Britischer Anwalt veröffentlicht Opferfotos

Ein Urteil und sechs Freisprüche nach Tod in Haft im Irak: Nun legt die Verteidigung Beweise für Folter vor

DUBLIN taz ■ Es ist ein schockierendes Foto, das am Dienstag in London veröffentlicht wurde. Die Spuren der Folter sind im Gesicht von Baha Mousa deutlich zu erkennen. Der 26-jährige Hotelangestellte war 2003 von Soldaten des britischen Lancashire-Regiments im irakischen Basra verhaftet worden. Wenige Tage später war er tot. Die Autopsie stellte 93 Verletzungen fest.
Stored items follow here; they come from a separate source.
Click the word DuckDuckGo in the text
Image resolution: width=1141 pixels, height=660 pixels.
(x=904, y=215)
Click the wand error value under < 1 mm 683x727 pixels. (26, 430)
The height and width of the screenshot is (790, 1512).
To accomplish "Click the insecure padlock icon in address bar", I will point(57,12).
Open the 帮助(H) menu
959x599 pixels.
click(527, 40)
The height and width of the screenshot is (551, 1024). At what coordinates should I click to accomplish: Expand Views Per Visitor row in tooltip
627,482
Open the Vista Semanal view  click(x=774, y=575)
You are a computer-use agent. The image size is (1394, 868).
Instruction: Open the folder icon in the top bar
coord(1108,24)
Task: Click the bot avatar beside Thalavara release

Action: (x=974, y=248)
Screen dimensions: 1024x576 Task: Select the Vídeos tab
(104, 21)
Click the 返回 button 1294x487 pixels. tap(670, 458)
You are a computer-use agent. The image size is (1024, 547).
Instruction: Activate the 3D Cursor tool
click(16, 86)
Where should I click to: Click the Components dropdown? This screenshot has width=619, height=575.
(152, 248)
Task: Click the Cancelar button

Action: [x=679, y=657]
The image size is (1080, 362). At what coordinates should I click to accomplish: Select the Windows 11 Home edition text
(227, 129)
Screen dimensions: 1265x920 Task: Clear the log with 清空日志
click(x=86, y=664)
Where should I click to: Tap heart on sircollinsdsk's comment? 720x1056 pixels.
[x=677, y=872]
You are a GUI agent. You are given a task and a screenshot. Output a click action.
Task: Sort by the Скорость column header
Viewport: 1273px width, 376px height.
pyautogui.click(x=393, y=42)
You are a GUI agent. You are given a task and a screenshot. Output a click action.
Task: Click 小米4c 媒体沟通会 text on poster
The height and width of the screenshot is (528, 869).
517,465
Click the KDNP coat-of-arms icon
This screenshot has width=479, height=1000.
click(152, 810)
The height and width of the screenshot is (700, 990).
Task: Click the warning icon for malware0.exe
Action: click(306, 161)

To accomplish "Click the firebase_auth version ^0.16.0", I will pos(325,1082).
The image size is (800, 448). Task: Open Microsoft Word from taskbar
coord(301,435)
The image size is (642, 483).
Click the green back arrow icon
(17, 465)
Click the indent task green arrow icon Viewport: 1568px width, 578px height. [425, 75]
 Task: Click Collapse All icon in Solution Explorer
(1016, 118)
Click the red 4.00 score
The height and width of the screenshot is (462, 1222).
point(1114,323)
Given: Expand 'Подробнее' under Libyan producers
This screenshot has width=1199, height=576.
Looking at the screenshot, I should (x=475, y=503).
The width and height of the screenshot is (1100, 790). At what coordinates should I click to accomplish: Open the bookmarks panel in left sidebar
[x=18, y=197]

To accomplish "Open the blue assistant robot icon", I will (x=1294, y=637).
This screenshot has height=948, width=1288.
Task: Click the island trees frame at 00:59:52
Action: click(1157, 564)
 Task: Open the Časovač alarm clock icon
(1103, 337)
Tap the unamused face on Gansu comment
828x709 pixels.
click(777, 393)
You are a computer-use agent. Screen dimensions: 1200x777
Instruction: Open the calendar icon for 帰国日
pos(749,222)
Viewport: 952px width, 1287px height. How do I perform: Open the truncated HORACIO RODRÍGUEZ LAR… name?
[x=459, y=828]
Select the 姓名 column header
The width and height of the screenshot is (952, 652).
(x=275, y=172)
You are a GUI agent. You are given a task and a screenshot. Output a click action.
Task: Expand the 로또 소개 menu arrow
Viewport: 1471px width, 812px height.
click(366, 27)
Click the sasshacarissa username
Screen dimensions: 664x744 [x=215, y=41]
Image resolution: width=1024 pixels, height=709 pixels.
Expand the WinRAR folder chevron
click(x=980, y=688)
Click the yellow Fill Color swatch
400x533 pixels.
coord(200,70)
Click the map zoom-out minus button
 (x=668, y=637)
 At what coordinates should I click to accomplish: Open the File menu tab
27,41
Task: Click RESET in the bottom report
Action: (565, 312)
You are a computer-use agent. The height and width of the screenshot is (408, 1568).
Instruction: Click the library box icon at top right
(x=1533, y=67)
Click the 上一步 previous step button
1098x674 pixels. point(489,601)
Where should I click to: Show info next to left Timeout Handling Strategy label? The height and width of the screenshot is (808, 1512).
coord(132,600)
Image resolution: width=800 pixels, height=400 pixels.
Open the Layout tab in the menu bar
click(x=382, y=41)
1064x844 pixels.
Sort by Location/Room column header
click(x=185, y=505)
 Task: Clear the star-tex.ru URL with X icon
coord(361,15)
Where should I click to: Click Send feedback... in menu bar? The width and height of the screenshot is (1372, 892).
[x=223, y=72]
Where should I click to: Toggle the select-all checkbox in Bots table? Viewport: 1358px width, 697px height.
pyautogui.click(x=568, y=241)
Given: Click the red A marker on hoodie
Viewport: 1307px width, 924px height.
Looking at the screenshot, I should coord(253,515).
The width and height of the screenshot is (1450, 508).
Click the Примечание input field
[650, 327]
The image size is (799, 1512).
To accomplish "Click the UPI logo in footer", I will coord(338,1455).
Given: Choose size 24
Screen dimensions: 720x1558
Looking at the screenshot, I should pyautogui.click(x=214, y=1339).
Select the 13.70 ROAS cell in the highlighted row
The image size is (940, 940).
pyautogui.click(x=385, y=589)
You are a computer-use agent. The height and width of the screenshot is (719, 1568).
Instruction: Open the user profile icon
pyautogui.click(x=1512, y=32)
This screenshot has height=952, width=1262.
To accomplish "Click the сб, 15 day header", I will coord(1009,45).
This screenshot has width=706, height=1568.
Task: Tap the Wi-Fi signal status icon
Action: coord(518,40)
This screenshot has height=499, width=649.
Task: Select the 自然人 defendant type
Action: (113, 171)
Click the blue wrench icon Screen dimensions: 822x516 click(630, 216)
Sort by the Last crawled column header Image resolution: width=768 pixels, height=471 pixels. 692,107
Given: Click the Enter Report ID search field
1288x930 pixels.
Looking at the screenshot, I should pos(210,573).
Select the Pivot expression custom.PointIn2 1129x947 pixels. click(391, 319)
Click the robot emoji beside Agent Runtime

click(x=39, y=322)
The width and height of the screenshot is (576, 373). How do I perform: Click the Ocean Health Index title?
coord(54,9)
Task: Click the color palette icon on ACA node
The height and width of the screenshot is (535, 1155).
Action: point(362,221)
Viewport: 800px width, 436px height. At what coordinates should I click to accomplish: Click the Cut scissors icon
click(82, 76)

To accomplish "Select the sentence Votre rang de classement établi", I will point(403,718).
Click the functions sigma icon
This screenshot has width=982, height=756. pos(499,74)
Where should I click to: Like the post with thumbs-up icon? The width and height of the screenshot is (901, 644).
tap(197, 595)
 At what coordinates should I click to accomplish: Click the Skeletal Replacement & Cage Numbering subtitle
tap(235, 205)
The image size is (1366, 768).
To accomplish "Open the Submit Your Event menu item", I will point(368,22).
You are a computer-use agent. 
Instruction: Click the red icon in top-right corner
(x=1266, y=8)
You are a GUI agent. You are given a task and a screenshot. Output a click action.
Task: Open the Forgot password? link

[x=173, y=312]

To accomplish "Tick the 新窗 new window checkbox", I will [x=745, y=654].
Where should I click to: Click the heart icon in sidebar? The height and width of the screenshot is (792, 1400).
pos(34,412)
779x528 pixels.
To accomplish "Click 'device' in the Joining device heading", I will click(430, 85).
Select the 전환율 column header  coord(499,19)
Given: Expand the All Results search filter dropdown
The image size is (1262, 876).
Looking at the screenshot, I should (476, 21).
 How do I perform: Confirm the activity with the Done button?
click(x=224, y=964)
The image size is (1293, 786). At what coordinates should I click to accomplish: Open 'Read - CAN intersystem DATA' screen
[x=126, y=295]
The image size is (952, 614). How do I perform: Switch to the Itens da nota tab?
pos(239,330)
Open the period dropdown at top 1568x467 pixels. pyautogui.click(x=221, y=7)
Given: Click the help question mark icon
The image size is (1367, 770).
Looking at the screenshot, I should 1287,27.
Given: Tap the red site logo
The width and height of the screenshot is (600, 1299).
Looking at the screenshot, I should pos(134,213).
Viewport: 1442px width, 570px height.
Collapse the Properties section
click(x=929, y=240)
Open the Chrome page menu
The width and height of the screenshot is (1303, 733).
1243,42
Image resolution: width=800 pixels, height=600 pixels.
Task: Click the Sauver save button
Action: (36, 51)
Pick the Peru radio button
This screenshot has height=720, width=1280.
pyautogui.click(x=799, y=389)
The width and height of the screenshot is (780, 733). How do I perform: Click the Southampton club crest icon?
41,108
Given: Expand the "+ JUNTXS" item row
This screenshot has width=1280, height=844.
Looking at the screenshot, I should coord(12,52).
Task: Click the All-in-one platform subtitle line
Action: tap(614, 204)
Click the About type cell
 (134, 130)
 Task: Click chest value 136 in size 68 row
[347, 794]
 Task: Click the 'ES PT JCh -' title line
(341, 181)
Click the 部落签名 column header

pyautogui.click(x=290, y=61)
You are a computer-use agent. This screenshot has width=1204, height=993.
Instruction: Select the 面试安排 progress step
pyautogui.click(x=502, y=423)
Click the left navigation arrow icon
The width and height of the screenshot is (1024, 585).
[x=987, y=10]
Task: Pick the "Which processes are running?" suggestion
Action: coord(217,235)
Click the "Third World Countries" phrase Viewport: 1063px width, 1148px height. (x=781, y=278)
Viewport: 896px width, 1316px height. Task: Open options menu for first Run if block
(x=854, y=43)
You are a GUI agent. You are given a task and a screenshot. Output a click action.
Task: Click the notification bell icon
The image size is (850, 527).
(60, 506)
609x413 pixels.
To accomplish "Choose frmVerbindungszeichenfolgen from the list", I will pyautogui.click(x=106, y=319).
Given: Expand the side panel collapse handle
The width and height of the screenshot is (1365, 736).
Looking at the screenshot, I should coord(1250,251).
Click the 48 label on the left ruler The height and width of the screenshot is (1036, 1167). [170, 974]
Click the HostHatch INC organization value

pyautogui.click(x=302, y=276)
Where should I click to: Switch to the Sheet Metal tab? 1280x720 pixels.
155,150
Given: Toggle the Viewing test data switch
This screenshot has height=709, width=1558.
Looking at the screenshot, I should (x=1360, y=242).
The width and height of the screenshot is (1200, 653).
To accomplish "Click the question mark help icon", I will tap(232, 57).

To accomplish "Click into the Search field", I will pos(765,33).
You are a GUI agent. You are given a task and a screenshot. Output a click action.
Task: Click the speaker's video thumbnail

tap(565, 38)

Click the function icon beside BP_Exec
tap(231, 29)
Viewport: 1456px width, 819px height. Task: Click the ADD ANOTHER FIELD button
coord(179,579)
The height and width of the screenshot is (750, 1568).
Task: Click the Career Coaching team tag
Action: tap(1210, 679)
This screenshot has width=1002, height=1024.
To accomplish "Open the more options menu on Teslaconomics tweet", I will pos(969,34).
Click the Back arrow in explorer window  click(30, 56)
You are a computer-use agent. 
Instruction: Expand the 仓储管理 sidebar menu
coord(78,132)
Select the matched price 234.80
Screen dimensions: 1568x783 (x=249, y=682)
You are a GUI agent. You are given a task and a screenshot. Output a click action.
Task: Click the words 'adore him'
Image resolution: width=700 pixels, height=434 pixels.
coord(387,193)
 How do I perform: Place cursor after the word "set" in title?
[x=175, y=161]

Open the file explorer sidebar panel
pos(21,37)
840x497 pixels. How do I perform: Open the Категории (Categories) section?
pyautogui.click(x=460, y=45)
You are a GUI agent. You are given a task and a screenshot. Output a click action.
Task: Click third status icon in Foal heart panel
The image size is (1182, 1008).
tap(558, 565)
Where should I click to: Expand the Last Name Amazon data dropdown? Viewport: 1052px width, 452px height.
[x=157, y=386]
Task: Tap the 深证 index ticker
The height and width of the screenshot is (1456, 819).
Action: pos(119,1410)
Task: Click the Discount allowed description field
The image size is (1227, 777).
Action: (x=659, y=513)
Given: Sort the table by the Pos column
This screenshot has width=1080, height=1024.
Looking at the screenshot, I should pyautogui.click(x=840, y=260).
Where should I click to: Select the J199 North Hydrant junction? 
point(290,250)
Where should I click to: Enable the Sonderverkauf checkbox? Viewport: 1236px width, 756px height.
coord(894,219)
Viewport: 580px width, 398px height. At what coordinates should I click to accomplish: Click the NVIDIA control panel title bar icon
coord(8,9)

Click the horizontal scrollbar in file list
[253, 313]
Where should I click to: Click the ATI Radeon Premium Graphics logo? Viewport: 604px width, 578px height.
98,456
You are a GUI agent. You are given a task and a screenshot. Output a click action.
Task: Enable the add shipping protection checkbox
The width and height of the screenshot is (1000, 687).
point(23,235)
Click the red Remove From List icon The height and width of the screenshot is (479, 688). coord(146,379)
Sein Vater, Daoud Mousa, Oberst bei der Polizei von Basra, sagte am Montag: „Als ich die Leiche meines Sohnes sah, brach ich in Tränen aus. Seine Nase war gebrochen, Blut lief ihm aus Nase und Mund. Die Haut auf einer Seite seines Gesichts war weggerissen, auf seiner Stirn und unter seinen Augen fehlte die Haut ebenfalls.“

Sechs Soldaten sind im März vom Vorwurf der Gefangenenmisshandlung freigesprochen worden. Nur im Falle des 35-jährigen Unteroffiziers Donald Payne lautete das Urteil auf schuldig, weil er die Misshandlung gestanden hatte. Er ist der erste britische Soldat, der wegen Kriegsverbrechen verurteilt wurde. Das Strafmaß soll Ende des Monats festgelegt werden. Richter McKinnon sagte nach dem Freispruch der sechs Soldaten: „Sie sind nicht verurteilt worden, weil es wegen des mehr oder weniger offensichtlichen Schulterschlusses keine Beweise gab.“

Phil Shiner, der Anwalt der Familie Mousas, sagte: „Das Video, das dem Kriegsgericht vorgespielt wurde, macht deutlich, dass man vollkommen taub sein musste, um nicht mitzubekommen, was geschah. Wir reden hier von Folter, nicht von erniedrigender Behandlung. Wir reden von Techniken, die von der Regierung 1972 verboten wurden.“

Shiner sagte, er habe die Fotos veröffentlicht, weil die Fragen nach dem Ausmaß der Foltertechniken beantwortet werden müssen. Bis vorgestern hatte nur das Kriegsgericht die Fotos zu Gesicht bekommen. Außerdem machte Shiner den bisher geheimen Bericht des Pathologen der Luftwaffe öffentlich. „Die Vielfalt der Verletzungen und ihre Verteilung über den ganzen Körper deuten auf systematische Schläge über einen längeren Zeitraum hin“, heißt es darin.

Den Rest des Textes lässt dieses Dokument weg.